Gist of the proof: By using $\mathcal F$ finite locally free we can say that $$\mathcal Hom (\mathcal E , \mathcal F) = (\mathcal E \otimes \mathcal F^{\vee})^{\vee}$$
and also if $f:T\longrightarrow S$ is a morphism of schemes, then $$ f^*(v)= 0\;\;iff\;\; f^*(v') = 0$$
Where $v'$ is the corresponder of $v$ in $(\mathcal E \otimes \mathcal F^{\vee})^{\vee}$.

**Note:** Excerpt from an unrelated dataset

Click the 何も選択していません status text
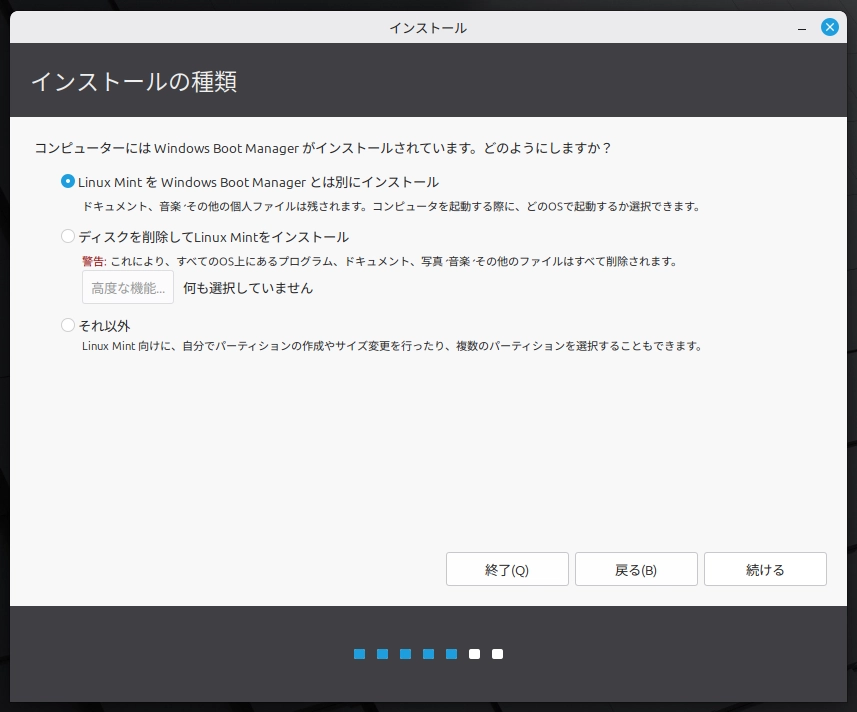(248, 288)
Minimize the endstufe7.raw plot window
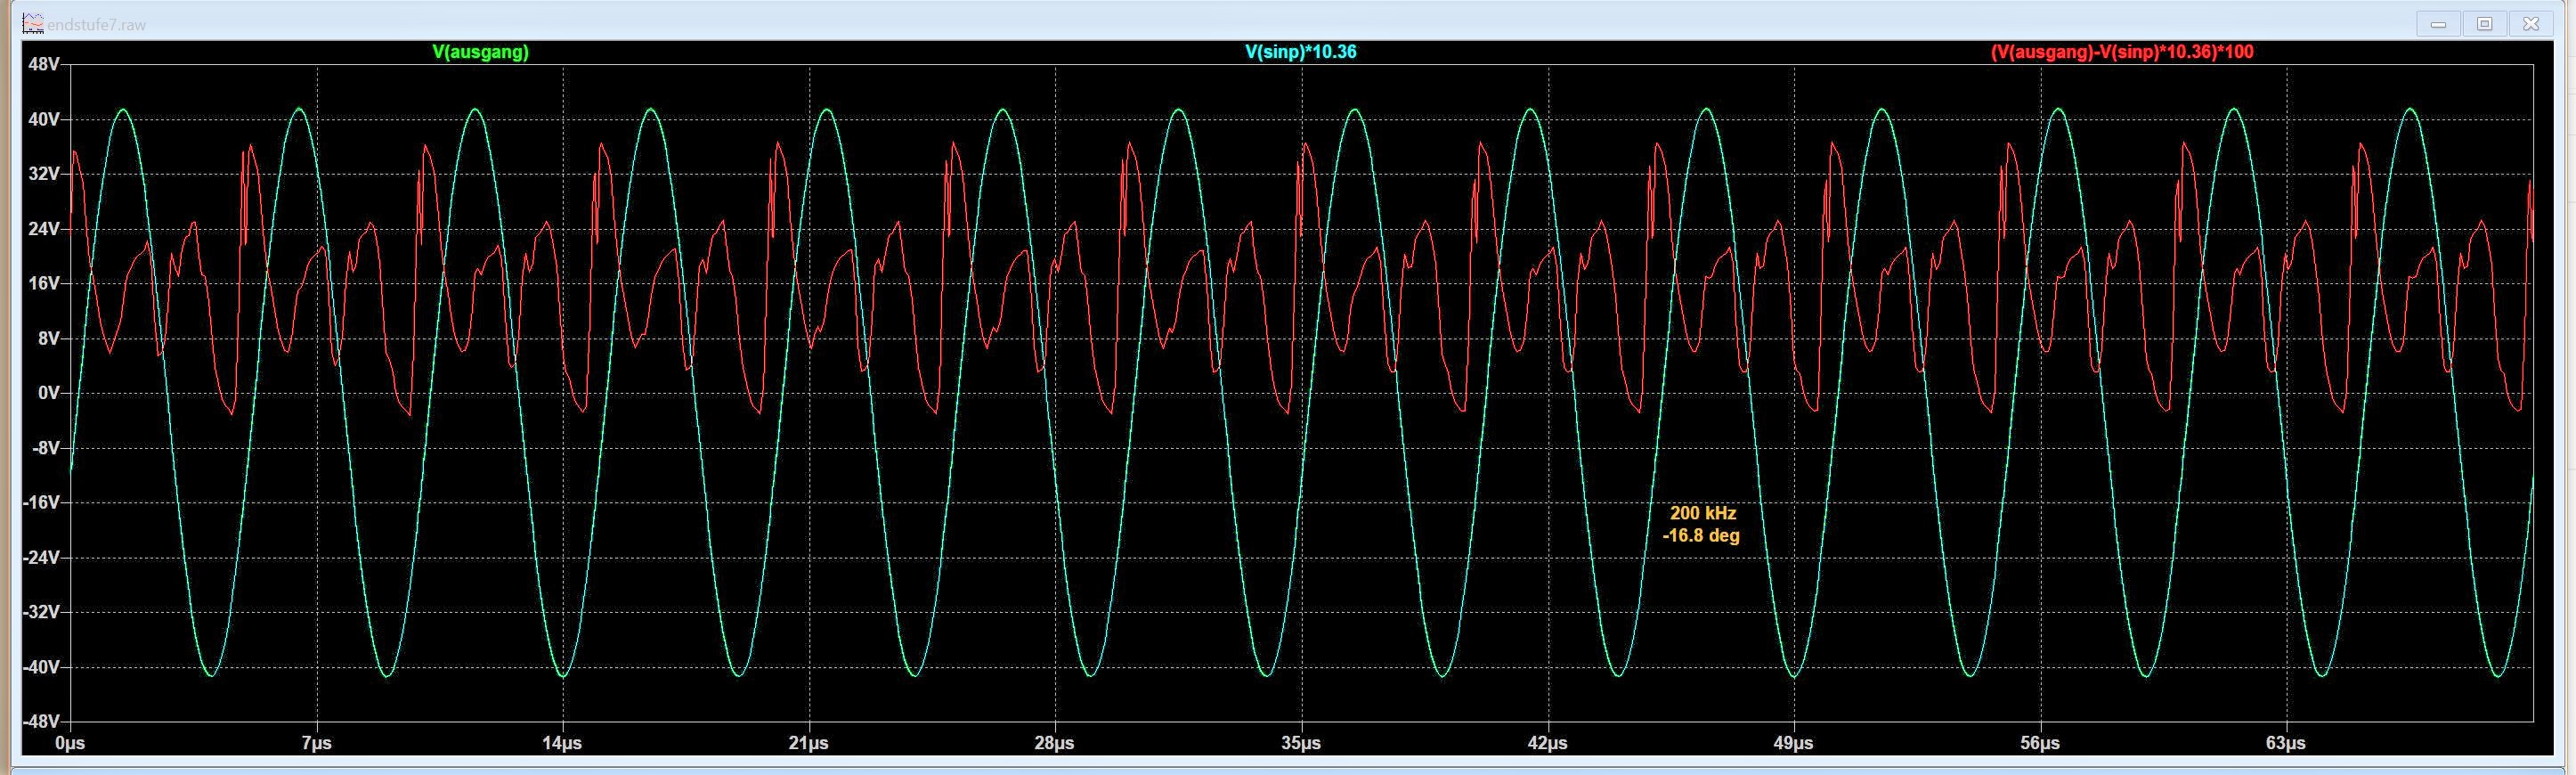 (2438, 24)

Now in the proof they say that $f^*(v') = 0$ iff f factors through the closed subscheme $V(\mathscr I)$. Where $\mathscr I$ is the image of $v$ and a quasi coherent ideal of $\mathscr O_S$. In this "factors through" part I am completely stuck.
My attempt: The goal is to give a bijection between $$Hom (T,{V(\mathscr I)}) \longrightarrow F(T)$$ Let $f \in Hom (T,{V(\mathscr I)}) $ need to show that $f^*(v)$ is 0.
I was trying to show that at the stalk level $$f^*(v)_{t} :(\mathcal E \otimes \mathcal F^{\vee})_{(f(t))} \otimes {_\mathcal {O_{S,f(t)}}} \mathcal O_{T,t} \longrightarrow \mathcal O_{S,f(t)}$$ it is 0 for every $t \in T$. But I am stuck. PLease help me!!
Edit : Definition of $V(\mathscr I)$ $$V(\mathscr I) = \{s \in S : \mathscr I_{s} \neq \mathcal O_{S,s}\}$$ or $$V(\mathscr I) = \{s \in S : \mathscr I_{s} = 0\}$$